La vittoria di Carlos Sainz alla Dakar. Il sogno di Fernando Alonso nel prossimo fine settimana alla 24 Ore di Daytona. Il Mondiale Rally che più incerto che mai scatta da Montecarlo. E poi anche la sfida di Simone Faggioli finalmente al via della Peak Pikes. È la grande bellezza del Motorsport che con le sfide classiche scrive pagine tutte la leggere tenendo accesa una passione calda, intensa, trascinante. Così mentre il Circus della Formula Uno fa a gara per non far parlare di se stesso in un periodo di marcatura a uomo stucchevole ed estrema, meno male che c’è ancora qualcosa che scalda il cuore degli appassionati.

E ovviamente non può non scaldare il cuore l’impresa messa a segno a Carlos Sainz con la Peugeot alla Dakar. Un graffio da leone per il madrileno, due volte iridato dei rally e adesso due volte vincitore del raid icona che da dieci anni esatti ha piazzato le sue tende in Sudamerica. Un vero trionfo quello del matador che a 55 anni s’è preso il lusso di mettere tutti alle spalle con una corsa tutta fosforo destinata a rimanere negli annali perché vincere a quell’età non è cosa da tutti i giorni.

E non è cosa da tutti i giorni neanche la voglia di Alonso di ritrovare stimoli e nuove sfide. In attesa di vedere se finalmente col motore Renault a spingere la sua McLaren può tornare a essere finalmente grande protagonista in F.1, Fernando fa accendere i riflettori andando a caccia di gloria a Daytona con la voglia di lasciare il segno sulla classica 24 Ore statunitense che ha tutte le caratteristiche per essere spettacolare e avvincente.

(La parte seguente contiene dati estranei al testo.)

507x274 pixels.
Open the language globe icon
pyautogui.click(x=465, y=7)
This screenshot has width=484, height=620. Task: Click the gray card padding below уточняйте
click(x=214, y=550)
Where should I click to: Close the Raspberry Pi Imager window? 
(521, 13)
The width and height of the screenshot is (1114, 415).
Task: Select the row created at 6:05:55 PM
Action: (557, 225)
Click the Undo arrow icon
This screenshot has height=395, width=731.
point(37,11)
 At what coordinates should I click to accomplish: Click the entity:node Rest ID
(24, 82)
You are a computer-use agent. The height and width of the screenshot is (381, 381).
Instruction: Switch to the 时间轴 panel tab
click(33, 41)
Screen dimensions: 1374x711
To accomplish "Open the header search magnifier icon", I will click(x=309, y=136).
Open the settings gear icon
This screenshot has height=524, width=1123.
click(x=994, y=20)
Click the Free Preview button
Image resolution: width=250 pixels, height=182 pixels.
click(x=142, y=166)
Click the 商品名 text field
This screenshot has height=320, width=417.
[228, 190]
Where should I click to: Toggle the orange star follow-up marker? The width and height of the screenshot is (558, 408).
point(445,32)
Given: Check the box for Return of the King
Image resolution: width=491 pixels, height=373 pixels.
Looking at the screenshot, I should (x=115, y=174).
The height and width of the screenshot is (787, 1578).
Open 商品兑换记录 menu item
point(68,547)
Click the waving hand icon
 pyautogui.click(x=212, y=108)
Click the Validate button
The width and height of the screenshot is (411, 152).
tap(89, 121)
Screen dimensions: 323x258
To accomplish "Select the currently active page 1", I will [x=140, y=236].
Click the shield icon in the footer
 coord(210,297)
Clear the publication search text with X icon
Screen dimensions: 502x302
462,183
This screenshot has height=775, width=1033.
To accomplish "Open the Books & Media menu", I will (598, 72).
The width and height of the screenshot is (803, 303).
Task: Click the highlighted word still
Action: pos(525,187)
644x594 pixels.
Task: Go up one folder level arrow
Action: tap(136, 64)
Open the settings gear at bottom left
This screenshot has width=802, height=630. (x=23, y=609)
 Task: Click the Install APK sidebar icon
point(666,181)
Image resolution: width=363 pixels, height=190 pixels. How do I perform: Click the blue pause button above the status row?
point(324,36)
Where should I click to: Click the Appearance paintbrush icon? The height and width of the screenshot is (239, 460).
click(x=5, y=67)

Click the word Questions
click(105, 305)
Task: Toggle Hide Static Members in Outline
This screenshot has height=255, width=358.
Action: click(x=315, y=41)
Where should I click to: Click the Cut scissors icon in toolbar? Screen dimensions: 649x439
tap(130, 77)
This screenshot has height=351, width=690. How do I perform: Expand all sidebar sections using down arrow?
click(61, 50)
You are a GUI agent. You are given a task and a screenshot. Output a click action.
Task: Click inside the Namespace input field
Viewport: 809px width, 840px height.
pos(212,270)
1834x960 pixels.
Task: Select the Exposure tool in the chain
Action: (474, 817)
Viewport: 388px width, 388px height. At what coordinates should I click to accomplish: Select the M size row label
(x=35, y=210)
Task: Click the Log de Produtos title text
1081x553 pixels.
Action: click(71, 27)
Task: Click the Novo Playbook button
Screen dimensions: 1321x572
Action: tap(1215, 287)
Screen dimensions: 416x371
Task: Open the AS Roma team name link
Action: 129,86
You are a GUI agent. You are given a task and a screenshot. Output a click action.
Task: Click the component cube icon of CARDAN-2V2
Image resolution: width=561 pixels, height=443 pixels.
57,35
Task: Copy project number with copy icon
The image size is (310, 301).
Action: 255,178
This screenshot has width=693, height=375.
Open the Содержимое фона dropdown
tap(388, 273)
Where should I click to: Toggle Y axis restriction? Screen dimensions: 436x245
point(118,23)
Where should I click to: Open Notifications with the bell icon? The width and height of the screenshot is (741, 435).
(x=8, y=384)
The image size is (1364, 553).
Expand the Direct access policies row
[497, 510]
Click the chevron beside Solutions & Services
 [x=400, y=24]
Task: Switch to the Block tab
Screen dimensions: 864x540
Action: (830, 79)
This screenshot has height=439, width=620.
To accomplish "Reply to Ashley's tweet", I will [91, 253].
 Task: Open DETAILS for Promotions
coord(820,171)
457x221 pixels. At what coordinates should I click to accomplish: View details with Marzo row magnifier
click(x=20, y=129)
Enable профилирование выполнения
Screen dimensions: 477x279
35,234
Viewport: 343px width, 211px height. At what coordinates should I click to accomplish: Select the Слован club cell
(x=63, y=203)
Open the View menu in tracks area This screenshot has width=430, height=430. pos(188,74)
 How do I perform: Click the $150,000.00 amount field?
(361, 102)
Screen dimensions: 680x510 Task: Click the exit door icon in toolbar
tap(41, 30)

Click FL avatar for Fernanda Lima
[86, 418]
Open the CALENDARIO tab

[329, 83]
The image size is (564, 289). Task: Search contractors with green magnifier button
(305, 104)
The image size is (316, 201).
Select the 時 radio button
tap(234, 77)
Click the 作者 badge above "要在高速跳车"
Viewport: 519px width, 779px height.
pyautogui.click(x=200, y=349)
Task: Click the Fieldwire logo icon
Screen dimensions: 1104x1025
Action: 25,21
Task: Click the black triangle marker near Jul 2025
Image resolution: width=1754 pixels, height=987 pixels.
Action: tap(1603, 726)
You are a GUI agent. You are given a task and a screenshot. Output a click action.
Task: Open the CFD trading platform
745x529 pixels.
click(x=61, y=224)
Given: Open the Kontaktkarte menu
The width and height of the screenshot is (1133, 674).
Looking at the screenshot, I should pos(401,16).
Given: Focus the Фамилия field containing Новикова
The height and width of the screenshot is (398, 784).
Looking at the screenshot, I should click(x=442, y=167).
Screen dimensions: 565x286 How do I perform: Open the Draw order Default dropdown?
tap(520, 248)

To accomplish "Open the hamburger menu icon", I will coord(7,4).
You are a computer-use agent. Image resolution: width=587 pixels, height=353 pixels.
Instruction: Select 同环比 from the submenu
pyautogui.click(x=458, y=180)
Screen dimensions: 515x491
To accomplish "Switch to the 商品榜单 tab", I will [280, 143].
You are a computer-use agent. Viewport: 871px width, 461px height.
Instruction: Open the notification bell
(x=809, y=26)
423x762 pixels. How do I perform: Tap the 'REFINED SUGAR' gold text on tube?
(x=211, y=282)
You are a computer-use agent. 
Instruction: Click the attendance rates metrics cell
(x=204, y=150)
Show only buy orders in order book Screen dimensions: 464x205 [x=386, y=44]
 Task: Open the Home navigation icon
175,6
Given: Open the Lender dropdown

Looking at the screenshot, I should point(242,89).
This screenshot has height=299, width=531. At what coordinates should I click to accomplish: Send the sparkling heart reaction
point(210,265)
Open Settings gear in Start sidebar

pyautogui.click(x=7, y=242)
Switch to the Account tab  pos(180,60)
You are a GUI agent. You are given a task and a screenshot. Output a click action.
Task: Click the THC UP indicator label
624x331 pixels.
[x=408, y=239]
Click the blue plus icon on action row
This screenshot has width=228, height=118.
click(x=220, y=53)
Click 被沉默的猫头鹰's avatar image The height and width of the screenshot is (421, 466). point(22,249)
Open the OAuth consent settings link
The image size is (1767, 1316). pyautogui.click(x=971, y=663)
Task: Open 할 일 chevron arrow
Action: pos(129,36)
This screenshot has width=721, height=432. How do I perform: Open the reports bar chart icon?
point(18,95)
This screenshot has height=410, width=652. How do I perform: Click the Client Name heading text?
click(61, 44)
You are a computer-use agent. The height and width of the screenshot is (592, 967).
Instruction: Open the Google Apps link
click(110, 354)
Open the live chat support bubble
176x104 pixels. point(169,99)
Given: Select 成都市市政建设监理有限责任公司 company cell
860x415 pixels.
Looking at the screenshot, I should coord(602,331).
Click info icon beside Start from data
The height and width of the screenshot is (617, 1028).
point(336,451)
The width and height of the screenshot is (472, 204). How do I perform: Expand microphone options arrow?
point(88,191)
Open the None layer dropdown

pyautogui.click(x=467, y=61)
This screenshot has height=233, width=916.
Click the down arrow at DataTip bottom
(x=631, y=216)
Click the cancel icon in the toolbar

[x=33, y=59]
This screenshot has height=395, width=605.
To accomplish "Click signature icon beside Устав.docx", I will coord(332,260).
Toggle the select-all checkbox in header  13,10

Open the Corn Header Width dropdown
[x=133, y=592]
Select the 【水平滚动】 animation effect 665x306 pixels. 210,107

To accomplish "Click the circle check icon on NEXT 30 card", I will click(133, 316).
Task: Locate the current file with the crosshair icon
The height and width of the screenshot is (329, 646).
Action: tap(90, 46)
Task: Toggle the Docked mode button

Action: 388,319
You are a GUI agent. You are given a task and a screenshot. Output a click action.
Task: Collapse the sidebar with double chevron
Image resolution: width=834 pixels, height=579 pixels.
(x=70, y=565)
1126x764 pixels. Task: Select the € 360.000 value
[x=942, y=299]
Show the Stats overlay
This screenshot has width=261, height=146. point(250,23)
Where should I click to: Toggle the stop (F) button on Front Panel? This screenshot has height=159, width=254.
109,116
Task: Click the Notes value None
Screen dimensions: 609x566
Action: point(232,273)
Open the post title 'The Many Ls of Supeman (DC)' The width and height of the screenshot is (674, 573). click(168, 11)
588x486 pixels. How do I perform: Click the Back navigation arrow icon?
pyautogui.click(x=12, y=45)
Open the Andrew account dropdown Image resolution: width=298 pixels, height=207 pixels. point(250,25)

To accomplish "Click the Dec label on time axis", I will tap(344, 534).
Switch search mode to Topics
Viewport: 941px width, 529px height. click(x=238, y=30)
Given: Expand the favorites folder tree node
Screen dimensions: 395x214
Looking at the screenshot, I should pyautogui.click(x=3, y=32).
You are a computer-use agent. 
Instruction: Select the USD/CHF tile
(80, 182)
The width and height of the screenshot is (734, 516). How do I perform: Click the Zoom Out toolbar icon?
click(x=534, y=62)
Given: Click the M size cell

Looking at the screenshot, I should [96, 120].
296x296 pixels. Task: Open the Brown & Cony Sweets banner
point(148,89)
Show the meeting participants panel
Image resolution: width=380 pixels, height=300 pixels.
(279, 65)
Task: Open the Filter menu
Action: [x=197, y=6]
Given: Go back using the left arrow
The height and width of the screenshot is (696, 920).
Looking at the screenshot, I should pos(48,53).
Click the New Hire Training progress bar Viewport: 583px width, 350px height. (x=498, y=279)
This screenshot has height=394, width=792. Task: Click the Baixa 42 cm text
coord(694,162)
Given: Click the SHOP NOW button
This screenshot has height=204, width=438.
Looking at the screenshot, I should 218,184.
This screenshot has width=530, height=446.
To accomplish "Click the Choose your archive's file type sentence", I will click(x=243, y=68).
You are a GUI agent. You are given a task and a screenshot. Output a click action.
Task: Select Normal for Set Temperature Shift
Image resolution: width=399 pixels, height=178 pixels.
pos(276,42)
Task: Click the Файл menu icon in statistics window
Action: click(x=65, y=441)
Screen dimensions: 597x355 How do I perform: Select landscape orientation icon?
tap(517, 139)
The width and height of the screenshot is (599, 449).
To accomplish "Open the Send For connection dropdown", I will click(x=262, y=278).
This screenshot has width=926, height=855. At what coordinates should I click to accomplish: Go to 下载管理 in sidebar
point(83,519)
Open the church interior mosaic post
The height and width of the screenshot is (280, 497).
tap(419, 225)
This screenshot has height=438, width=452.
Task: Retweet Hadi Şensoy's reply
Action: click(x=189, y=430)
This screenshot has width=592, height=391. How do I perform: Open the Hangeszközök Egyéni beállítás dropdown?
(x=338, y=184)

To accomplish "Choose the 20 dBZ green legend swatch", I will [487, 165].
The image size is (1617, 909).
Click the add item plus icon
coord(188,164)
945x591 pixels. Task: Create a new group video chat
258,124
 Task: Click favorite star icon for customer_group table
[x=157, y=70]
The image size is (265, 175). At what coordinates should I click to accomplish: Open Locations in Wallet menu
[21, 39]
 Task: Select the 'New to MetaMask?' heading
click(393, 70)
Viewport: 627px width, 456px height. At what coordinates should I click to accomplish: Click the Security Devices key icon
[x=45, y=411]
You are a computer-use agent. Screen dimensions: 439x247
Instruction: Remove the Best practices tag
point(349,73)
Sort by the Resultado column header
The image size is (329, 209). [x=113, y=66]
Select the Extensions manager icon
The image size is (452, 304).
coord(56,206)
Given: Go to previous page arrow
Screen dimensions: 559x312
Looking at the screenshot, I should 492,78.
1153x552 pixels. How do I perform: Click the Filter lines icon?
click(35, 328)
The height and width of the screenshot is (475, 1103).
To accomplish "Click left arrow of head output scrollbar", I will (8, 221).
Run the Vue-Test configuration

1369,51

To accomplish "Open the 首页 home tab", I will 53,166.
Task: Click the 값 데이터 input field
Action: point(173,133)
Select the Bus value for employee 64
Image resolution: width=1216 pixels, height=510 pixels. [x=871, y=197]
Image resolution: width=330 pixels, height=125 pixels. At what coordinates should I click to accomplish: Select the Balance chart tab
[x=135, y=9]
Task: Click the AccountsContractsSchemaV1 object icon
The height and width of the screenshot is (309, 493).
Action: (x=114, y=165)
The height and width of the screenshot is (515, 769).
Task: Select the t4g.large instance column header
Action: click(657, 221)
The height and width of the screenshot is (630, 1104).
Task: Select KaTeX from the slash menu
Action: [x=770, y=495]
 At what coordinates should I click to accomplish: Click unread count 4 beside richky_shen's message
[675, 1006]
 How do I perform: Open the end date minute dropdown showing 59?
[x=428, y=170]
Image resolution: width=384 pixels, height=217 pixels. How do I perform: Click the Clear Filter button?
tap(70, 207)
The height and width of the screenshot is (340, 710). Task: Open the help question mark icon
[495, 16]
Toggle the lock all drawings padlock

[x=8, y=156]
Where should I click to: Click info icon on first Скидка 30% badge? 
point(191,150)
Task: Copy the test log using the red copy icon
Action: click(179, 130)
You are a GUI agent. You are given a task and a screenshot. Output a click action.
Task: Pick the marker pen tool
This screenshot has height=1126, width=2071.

Spettacolare e avvincente come quel Montecarlo che da giovedì apre le ostilità nel Mondiale Rally. Da sempre corsa anomala quella dalla quale inizia la sfida iridata dei maestri del controsterzo a caccia di una vittoria nel Rally più famoso del mondo che vale quasi tutta una stagione e dove è impossibile fare qualsiasi tipo di pronostico. L’unica cosa certa è che sarà subito caccia grossa all’accoppiata Ogier-Ford, usciti trionfatori da un 2017 che con l’avvento delle Wrc Plus ha rilanciato completamente la specialità, regalando incertezza e battaglie a suon di traversi d’autore.

E a caccia di una prestazione d’autore ci sarà anche Simone Faggioli, ora che è ufficiale la sua partecipazione al volante di una Norma gommata Pirelli alla Pikes Peak, una sorta di anello mancante nel grande palmares messo insieme nelle salite dal fiorentino adesso lanciato verso una sfida che rincorre da una vita. Insomma non mancano davvero i motivi di interesse in un Motorsport che, oltre alla Formula Uno, dimostra di essere vivo e vitale.